Meine Damen und Herren, diese Art der Argumentation ist uns leider wohlbekannt. Sie ist nämlich eingebettet in eine Kette poschscher Äußerungen und Handlungen, die ihn in seinem Lieblingsfach des Planungsrechts gern als Verfechter von beschleunigten Genehmigungen, also von Hektik statt Sorgfalt, ausweisen. Er will stets die Belange von Mensch und Natur möglichst weit zurücksetzen,wenn nur rasch gebaut werden kann. In diesem Zusammenhang darf man auch an seine Aktivitäten als Vorsitzender der Kommission der Landesregierung erinnern, die einen Gesetzentwurf zur Vereinfachung und Beschleunigung von Zulassungsverfahren für Verkehrsprojekte vorgelegt hat. Damals wie heute ging und geht es Posch darum, möglichst rasch alle Hemmnisse für die Bulldozer beiseitezuräumen, egal wer dabei unter die Räder kommt. Wir haben es heute wieder gehört.

Meine Damen und Herren, es ist ein kaum noch zu überbietender Zynismus, den Menschen gegenüber, die unter dem wachsenden Fluglärm leiden müssen, zu erklären – ich zitiere –, dass „die Frage der Bindungswirkung eines

landesplanerischen Grundsatzes für die Planfeststellungsbehörde“ wichtiger sei, als endlich damit zu beginnen, ihnen wenigstens etwas Nachtruhe zu verschaffen.

(Beifall bei dem BÜNDNIS 90/DIE GRÜNEN so- wie bei Abgeordneten der SPD und der LINKEN)

Und dies auch noch vor dem Hintergrund, dass Posch ebenso wie die Landesregierung und die schwarz-gelbe Koalition uns bis zu diesem Augenblick mit treuherzigem Augenaufschlag erklären – beim Kollegen Dr.Wagner haben wir es gerade erlebt –, sie wollten natürlich möglichst wenige Nachtflüge, am liebsten ein Nachtflugverbot.

Obwohl es nicht logisch zu verstehen ist, behauptet Posch immer noch, genau das zu wollen, was er und die anderen in der Regierung und der Koalition stets versprochen haben und was der Verwaltungsgerichtshof in seinem Urteil auch für Recht erkannt hat.Aber genau deshalb – und da wird es irgendwie wahnwitzig – greift er dieses Urteil per Revisionsantrag an.

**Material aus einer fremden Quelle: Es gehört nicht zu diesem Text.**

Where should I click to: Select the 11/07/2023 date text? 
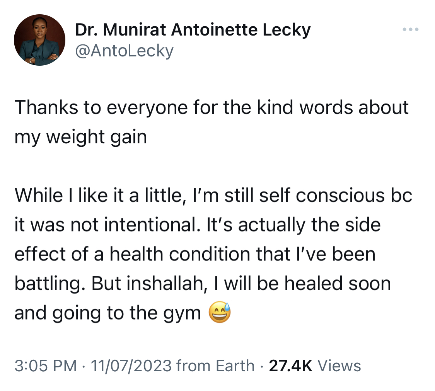coord(131,366)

Wir haben gehört, er wolle damit angeblich rasch rechtliche Klarheit erzeugen; denn wenn er es nicht täte, würden es andere sowieso tun, das würde aber länger dauern. – Das ist doch nichts weiter als ein kläglich gescheiterter Ausredeversuch.

(Beifall bei dem BÜNDNIS 90/DIE GRÜNEN,der SPD und der LINKEN)

Wir haben schon öfter aus seinem Munde geradezu schwärmerisch vorgetragene Abstrusitäten über konkurrierende Vorgaben im Planungsrecht und ihre rechtliche Bewältigung gehört, sodass dieser Revisionsantrag, Herr Minister Posch, offensichtlich eine ausgesprochene Herzensangelegenheit von Ihnen ist: Alle Planungen überregionaler Dimension würden durch den sogenannten Paradigmenwechsel des VGH in die Willkür der Landesplanung gestellt, und das dürfe nicht sein, weil es die Planungsbehörde in ihrer Abwägungsfreiheit beschneide.